We add the concept of no-ops to the device-config state change steps,
and don't end the state engine transition while these are present
(similar to how image pulls are implemented).
Change-type: minor
Signed-off-by: Cameron Diver <cameron@balena.io>
When using the label `io.balena.features.balena-api` the supervisor will inject 2 environment
variables into the container:
- BALENA_API_KEY
- BALENA_API_URL
This allows the container to access the currently associated API using the KEY.
Change-type: patch
Signed-off-by: Rich Bayliss <rich@balena.io>
Connects-to: #847
The default value for the delta apply timeout was changed from `''` to
`'0'` (note strings as these are database values) - but if the value
existed in the database already, this would fail validation. We add a
migration which will look explcitily for the failing value and switch it
to the new default.
Change-type: patch
Signed-off-by: Cameron Diver <cameron@balena.io>
Non-200 errors were causing the watchdog to restart the supervisor,
which in some cases could cause a restart loop. Instead we change the
code to only treat communication failures as an error, and report status
code failures directly.
Change-type: patch
Closes: #843
Signed-off-by: Cameron Diver <cameron@balena.io>
We were not allowing newlines previously by virtue of the regex not
allowing them. The docker daemon and supervisor handling code both
support them, so we allow them in the parsing code too.
Change-type: patch
Signed-off-by: Cameron Diver <cameron@balena.io>
We were validating the input configuration values by coercing them to
the correct type, and then using the initial value to be saved (which
currently is always converted to a string).

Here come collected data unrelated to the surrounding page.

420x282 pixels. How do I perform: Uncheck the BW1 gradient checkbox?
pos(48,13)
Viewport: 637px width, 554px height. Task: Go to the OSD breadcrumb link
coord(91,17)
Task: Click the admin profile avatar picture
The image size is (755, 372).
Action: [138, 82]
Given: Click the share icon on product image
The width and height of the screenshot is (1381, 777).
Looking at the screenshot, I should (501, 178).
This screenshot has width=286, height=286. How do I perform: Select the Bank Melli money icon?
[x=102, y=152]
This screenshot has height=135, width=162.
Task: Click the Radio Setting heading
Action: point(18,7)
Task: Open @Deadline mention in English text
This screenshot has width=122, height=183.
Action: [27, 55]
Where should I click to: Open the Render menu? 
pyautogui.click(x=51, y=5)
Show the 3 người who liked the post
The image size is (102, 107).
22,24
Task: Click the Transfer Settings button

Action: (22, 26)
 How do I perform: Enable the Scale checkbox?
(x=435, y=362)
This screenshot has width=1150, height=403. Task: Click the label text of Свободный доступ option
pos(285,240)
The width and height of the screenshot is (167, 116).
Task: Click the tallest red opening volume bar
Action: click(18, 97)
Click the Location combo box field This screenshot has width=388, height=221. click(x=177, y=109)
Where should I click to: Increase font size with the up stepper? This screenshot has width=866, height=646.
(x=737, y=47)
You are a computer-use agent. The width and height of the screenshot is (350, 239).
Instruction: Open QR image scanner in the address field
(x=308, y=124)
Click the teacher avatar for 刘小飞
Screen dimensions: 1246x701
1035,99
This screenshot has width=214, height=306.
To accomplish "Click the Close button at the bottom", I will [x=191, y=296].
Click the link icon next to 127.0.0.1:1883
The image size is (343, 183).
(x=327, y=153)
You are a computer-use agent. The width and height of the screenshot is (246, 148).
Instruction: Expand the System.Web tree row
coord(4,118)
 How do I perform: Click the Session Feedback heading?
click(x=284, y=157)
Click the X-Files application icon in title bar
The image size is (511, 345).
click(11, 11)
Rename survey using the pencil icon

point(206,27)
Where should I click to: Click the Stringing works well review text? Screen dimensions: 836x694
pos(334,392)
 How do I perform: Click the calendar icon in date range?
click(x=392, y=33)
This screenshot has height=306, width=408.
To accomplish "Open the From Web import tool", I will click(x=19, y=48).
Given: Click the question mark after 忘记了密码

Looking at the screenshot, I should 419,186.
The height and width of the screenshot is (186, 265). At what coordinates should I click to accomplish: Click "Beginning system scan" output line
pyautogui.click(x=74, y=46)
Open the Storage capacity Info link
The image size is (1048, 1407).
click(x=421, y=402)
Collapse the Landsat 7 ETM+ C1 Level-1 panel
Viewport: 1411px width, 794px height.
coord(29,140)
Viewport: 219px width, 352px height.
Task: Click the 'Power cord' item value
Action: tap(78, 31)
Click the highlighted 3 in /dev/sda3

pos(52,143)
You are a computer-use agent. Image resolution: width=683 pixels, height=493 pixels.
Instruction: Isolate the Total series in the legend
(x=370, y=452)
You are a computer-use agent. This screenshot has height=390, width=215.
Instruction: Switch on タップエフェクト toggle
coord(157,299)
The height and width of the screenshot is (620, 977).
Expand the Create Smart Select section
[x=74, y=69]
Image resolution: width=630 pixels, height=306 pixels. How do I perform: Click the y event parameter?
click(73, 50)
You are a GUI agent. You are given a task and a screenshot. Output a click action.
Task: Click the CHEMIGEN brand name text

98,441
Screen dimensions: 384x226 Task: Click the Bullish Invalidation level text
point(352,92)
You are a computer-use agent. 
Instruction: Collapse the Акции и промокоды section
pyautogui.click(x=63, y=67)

We now use the coerced value as the actual value we will store, and more
importantly emit. This means that the config.on('change' ...) calls will
always be properly typed, which before this change was not a guarantee
that we could make.
Change-type: patch
Signed-off-by: Cameron Diver <cameron@balena.io>
Adjacent ports are always grouped together by docker when reporting the
container state (from an inspect), so adjacent ports defined in the
compose file would not match as they would not have been normalized.
We make sure to always normalize the input port configuration, so that
it will match the docker output (if it should).
We also don't sort in the fromComposePorts function anymore as that is
handled by the normalize function.
Closes: #897
Change-type: patch
Signed-off-by: Cameron Diver <cameron@balena.io>
In the original implementation it was possible that the delete did not
wait for the kill step to be finished, so it would not be deleted.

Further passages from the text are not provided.